A TEENAGE boy -- once described by a Garda source as “Athlone’s most troublesome burglar” -- found himself back in jail in an attempt by the judge to kickstart his education.
“He treats prison as a boarding school. That shows an intellect,” said Judge Seamus Hughes, after the boy’s solicitor reminded him that almost a year ago he sought a bigger sentence for his client to allow him sit the Junior Cert in jail, and that he hoped to sit his Leaving Cert.
The boy was in court to hear his sentence after pleading guilty to a dozen burglary charges on an earlier date, but which had been adjourned to allow the Probation Service to update its report on the 16-year-old who now has just under 50 convictions.
Hughes was not impressed by the report, and made this known to Padraig Quinn, solicitor for the boy.
Quinn reminded the judge of his client’s “very dysfunctional background,” and that he “tends to re-offend almost immediately on release.”
Accompanied in court by his mother, she told the court she wished her son “would go back on the medication for ADHD,” but the boy disagreed it was the cause of his behavior.
Noting the school year has just started, Hughes suggested the boy “knuckle down and do something,” and offered to sentence him to two years with one suspended, but Quinn cautioned that “it’s very important that there is some post-release structure put in place.”
“I could send him off for two years,” offered the judge, but accepted Quinn’s advice, and sentenced the boy to nine months detention in Oberstown House, with a further nine months of Probation Service supervision to follow.
Jobs Go Unfilled
A THURLES-based company which is seeking to increase its workforce by more than 90 people before Christmas may have to relocate to the U.K. in a bid to keep contracts due to the fact that they simply cannot recruit staff.
ARE Direct Sales Management Ltd., which operates out of the Archerstown Industrial Estate just outside Thurles, is one of the fastest growing companies in the region, having started out less than one year ago.

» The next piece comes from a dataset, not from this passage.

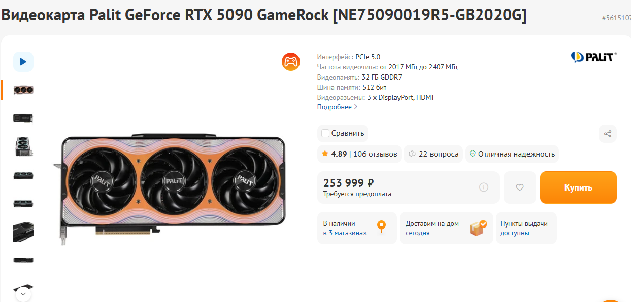631x302 pixels.
Task: Click the orange gamepad icon
Action: 291,62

The company currently employs 26 people but has won lucrative contracts from the likes of Pure Telecom, Energia Electricity, and 3 Mobile. These contracts now mean that they must recruit, as a matter of urgency, at least 18 people now, with a further 75 to be added before Christmas.

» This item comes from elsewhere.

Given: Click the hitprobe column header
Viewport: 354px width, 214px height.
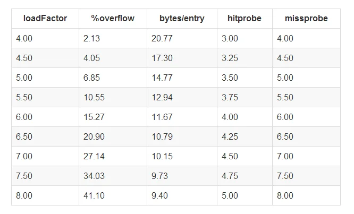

However, the real story is in the number of people who have failed to turn up for interview, having submitted their CVs and received an invite to meet with the company. A total of 75 people were called over a four week period but only 18 showed up. Of those 18, 10 were offered jobs, but only seven took them up.
“It is a horrendous situation to be in,” company co-founder Aidan Ryan said.
“We are competing with the social welfare system and even though we are offering a good basic wage, together with commission incentives, company car, mobile phones, fuel allowances, etc. people just don’t want to know. This is creating huge problems, not just for us, but for many companies across the country.”
Having been hugely frustrated by the recruitment process, the company turned to the Government and made direct contact with Fine Gael Minister for Enterprise Richard Bruton, asking him if there was anything he could do to help them recruit staff. He said that he was too busy at the time, but asked them to e-mail him the details.
The company received an acknowledgement of the e-mail from the department, and have not heard from him since.